Возникновение философии кризиса было в немалой степени подготовлено такими настроениями. Творчество Ницше, Шопенгауэра, Кьеркегора, Достоевского внесло неоценимый вклад в развитие представлений о глубинной внутренней душевной жизни человека. Все обстоятельства борьбы Аполлона и Диониса и неоправданность победы первого над вторым становятся предметом напряженных размышлений виднейших философов этого времени.
В художественной литературе образы героев Достоевского с особой убедительностью свидетельствуют о трагическом противостоянии разума и неразумной страсти в жизни человека. При этом сам человек нередко становится всего лишь несчастной жертвой в этой схватке своего разума и собственной же неразумной страсти. Влекомый по причине поврежденности своей природы к воссоединению со своей второй половиной человек зачастую бывает просто ослеплен и окрылен своими страстными прорывами. Но наступает мучительная минута прозрения и ему приходится падать.
Чтобы хоть как-то оправдать пафос влюбленного и придать его порывам основание в действительности, русский философ В. С. Соловьев предложил представление, согласно которому влюбленный человек якобы видит своего возлюбленного в преображенном свете, который остается скрытым от всех остальных равнодушных к нему людей. Вот эта просветленность и становится, по мнению В. С. Соловьева, разумным основанием безумной страстности человеческой любви.
Хотя надо заметить, что сам В. С. Соловьев всю жизнь оставался свободным от уз такой человеческой привязанности. И держался этой стратегии принципиально, а не в силу каких-либо случайных обстоятельств, так же как Платон, Спиноза, Кант, Ньютон, Декарт и многие другие крупнейшие философы в человеческой истории. А Ницше так прямо и сказал: «Женатый философ — фигура комическая».
Очевидно наличие некоторой таинственной закономерности между стремлением к идеальному миру истины и смысла и отсутствием привязанности к мимолетной человеческой притягательности. Всё это напрямую отсылает нас к известному еще со времен античности образу любви как союзу между небом и землей. Преуспевшие в такой любви люди не были обмануты в своем чувстве. Никто из них, в отличие от обычных незадачливых влюбленных, не пережил разочаровывающее во всяких идеалах падение, обыкновенно происходящее после головокружительной окрыленности любовной страстью.
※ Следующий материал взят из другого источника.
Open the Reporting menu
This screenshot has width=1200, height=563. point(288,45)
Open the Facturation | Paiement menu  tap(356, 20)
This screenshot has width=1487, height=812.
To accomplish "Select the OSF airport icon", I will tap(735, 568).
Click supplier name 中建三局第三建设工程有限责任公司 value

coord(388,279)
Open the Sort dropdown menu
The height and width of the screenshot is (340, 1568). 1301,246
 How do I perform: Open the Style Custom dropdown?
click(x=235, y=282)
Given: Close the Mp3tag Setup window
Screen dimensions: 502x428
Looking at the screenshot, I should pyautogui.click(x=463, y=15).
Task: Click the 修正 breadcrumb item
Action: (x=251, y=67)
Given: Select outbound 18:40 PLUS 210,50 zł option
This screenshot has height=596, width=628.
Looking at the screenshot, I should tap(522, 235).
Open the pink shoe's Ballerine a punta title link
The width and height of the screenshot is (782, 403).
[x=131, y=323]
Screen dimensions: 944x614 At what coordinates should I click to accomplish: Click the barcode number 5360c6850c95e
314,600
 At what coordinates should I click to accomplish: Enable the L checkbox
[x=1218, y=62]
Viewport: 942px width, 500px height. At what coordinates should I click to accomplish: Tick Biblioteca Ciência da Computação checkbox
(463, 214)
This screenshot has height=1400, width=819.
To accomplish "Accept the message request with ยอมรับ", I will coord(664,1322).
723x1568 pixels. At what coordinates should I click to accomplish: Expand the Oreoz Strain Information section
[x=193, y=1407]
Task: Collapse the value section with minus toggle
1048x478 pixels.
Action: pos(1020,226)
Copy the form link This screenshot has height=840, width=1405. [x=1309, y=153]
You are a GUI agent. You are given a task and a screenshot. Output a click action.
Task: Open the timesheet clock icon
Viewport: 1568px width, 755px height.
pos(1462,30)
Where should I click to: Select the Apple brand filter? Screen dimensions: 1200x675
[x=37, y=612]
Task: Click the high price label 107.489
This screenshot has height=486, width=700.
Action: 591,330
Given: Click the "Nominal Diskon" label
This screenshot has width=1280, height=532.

Совсем наоборот. Пафос любви к Софии увековечен в творчестве вошедших в историю философии мыслителей. Для всех нас он стал ориентиром в духовных исканиях. Все мы дорожим их опытом любви и ценим его.
Хотя для многих из нас наш собственный любовный опыт нередко становится скорее опытом болезненной личной привязанности. Зигмунд Фрейд увидел путь исцеления этой болезни в сублимации половой энергии в другие надличные идеальные сферы жизни человека. Фрейд считал, что все люди, которые оказались способны внести решающий вклад в развитие духовной жизни человечества (Будда, Сократ и др.) на самом деле обладали мощным половым инстинктом. Но он был перенаправлен из витальной области в идеальную и совершил там грандиозные преобразования, которые необратимо изменили всю человеческую жизнь. По сути, речь здесь идет о возвращении к изначальному греческому пониманию любви и её назначения. Как видно, нельзя заниматься проблемой случайной лишенности прежде проблемы лишенности необходимой.